行政処分の無効確認訴訟は勝てない?そんなことはありません。

 

誤った行政処分がなされた時に争うためには処分の取消訴訟を提起します。

処分の取消訴訟は処分を知ってから6か月以内に起こさなければなりません。

 

6か月を過ぎてから行政処分の過ちに気付いた場合にその処分を争う訴訟は、処分の無効確認請求訴訟です。

処分の無効確認訴訟で原告が勝つためには、処分の違法が、重大かつ明白であることが要件であるというのが判例の立場です。

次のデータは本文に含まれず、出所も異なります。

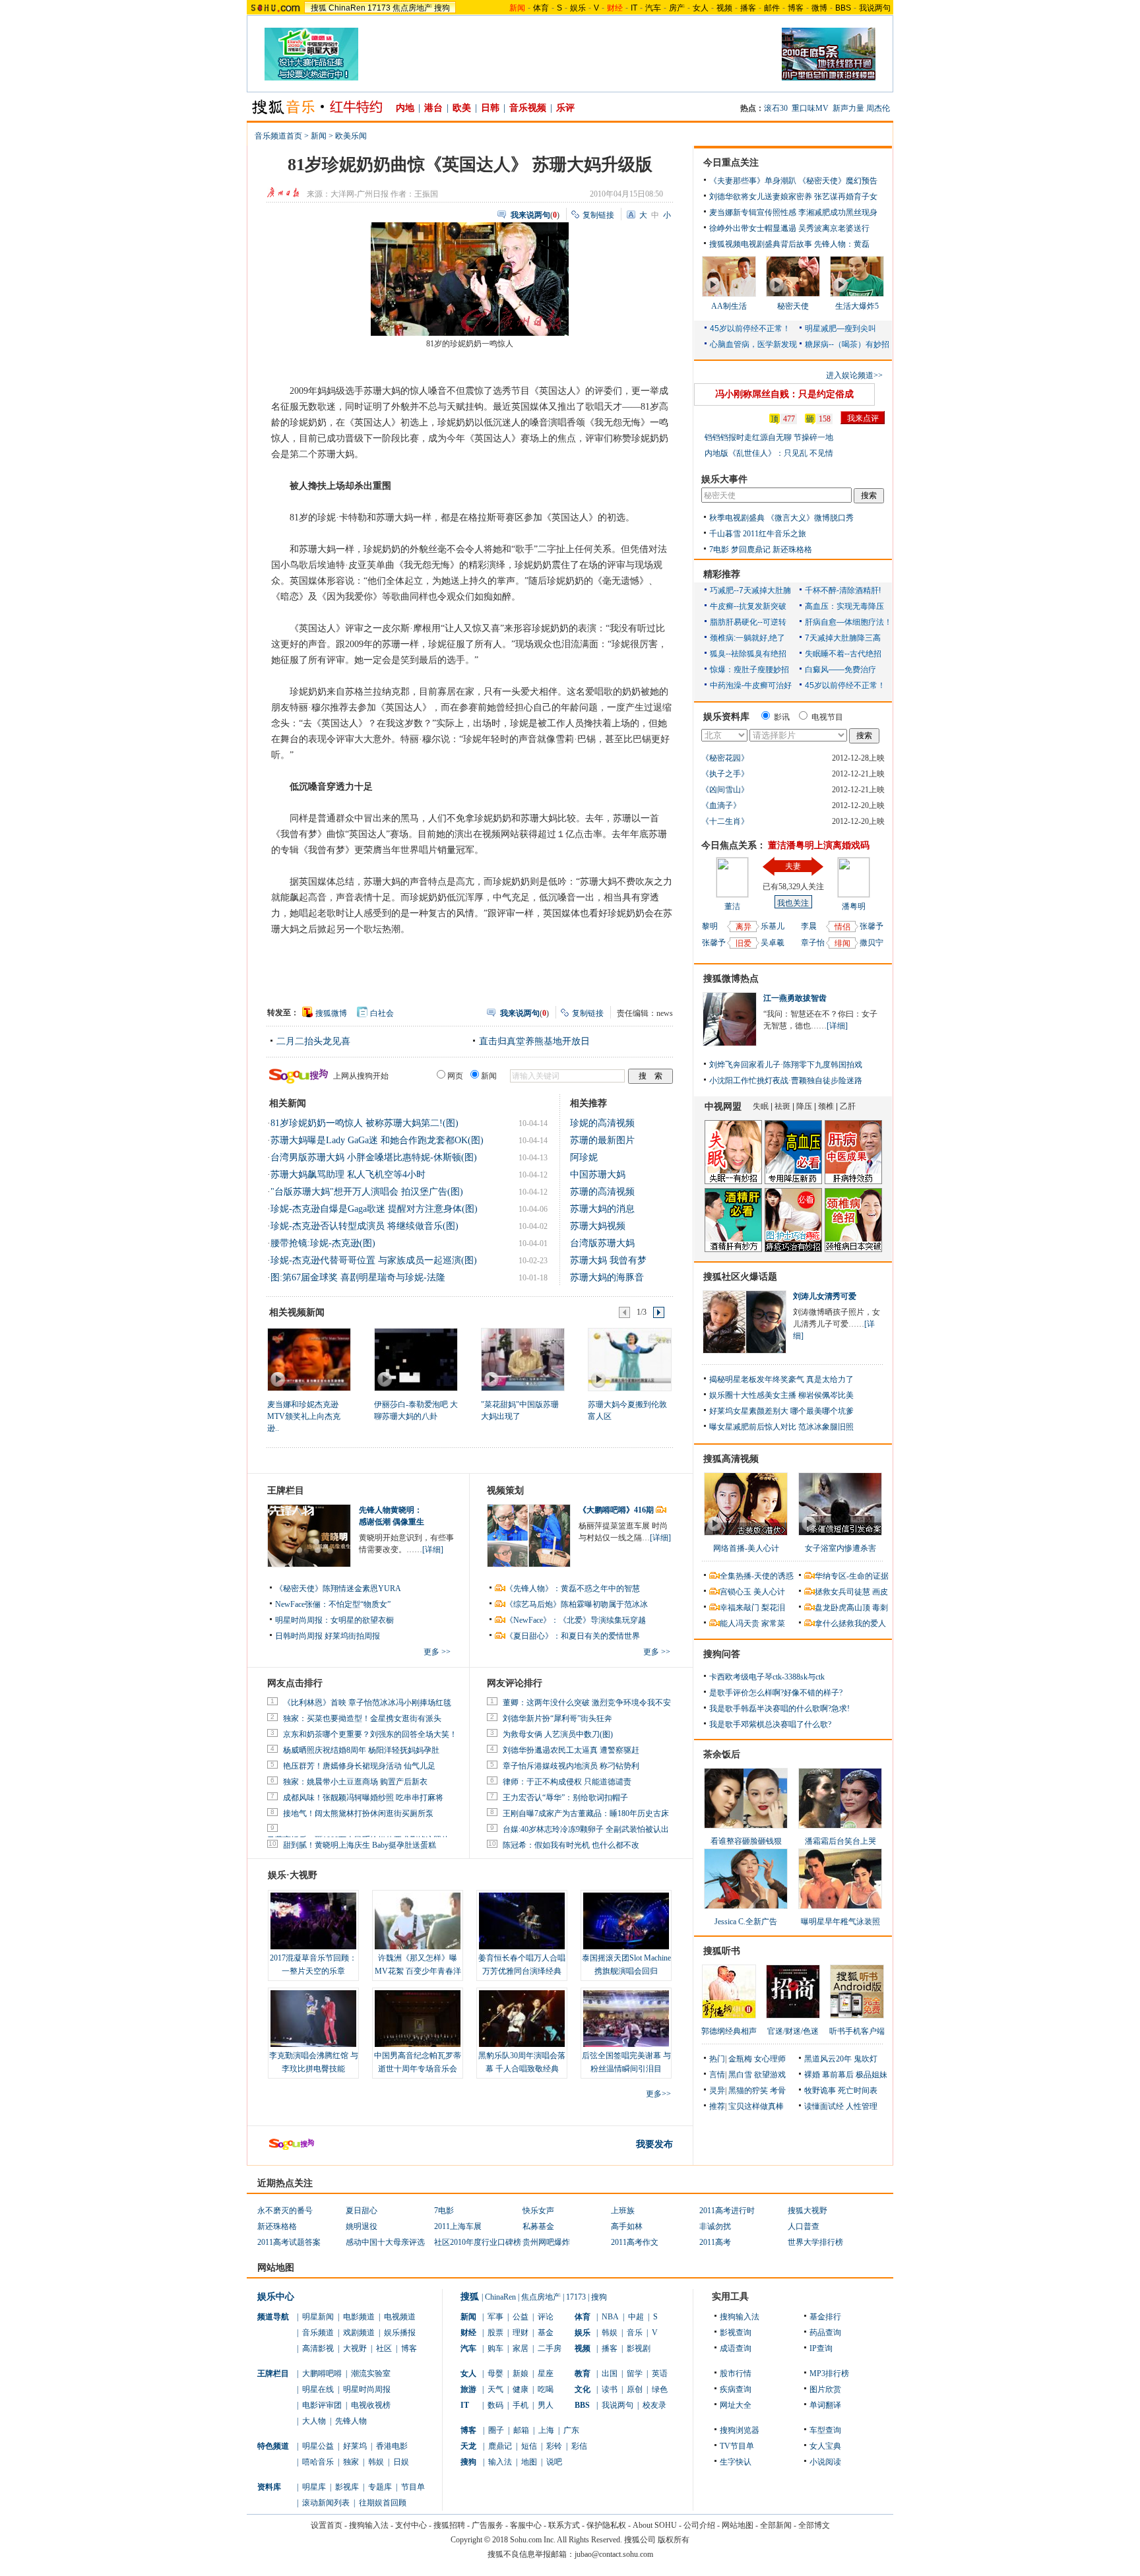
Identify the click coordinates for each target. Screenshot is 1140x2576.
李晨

よって取消訴訟では原告が勝訴判決を得られる事案であっても、無効確認請求訴訟においては、「違法性が軽微である」とか、「行政の立場からその違法性が明白に認識できなかった」とかいう理由で、原告が敗訴することがあります。

このように無効確認請求訴訟は、認容されるための要件自体が厳しく設定されており、処分の無効確認請求訴訟が認容された判決は非常に少ないのが実情です。

 

そのため、「処分の無効確認訴訟は、おおよそ勝てない勝負ではないか」と思われがちです。

しかしそうではありません。

無効確認請求訴訟において、裁判所が、「この処分はたしかにおかしい」と判断した場合、裁判所は、行政に対して、行政自身に、自らがなした処分を是正するよう説得し、その説得に応じて、行政側が自ら処分を是正することがしばしばあります。

 

当職らが代理した事案においても、何年も前になされた道路指定によって住民側の生活の安全が脅かされていることが判明し、住民らが道路指定無効確認請求を起こした時には、裁判での審理の結果を受けて、裁判所が、地方自治体を説得した結果、住民側の要望に応える形で和解成立に至ったことがあります。

 

また、夫が亡くなったことについて労災認定がされたものの、6か月以上経過してから、労災保険の支給額の基礎となる給付基礎日額の決定処分が不当に低いことが判明した事案において、代理人として労基署に給付基礎日額を改めるよう要望したところ、労基署側が、「取消訴訟の出訴期間を過ぎているので、給付基礎日額を是正することはしない」と回答してきたため、給付基礎日額決定処分の無効確認請求を提起したという事案があります。

国側は重大・明白な違法はないと主張しましたが、審理を尽くした結果、裁判所が、国の算定した給付基礎日額は不当に低いと考えて国側を説得し、よって、判決日の直前に、国側が、不当に低額だと指摘された給付基礎日額を自らが取り消した上で、給付基礎日額を増額したケースもあります。

 

ですから処分の無効確認訴訟の原告側勝訴の裁判例が少ないことをもって、直ちに無効確認請求を諦めることはありません。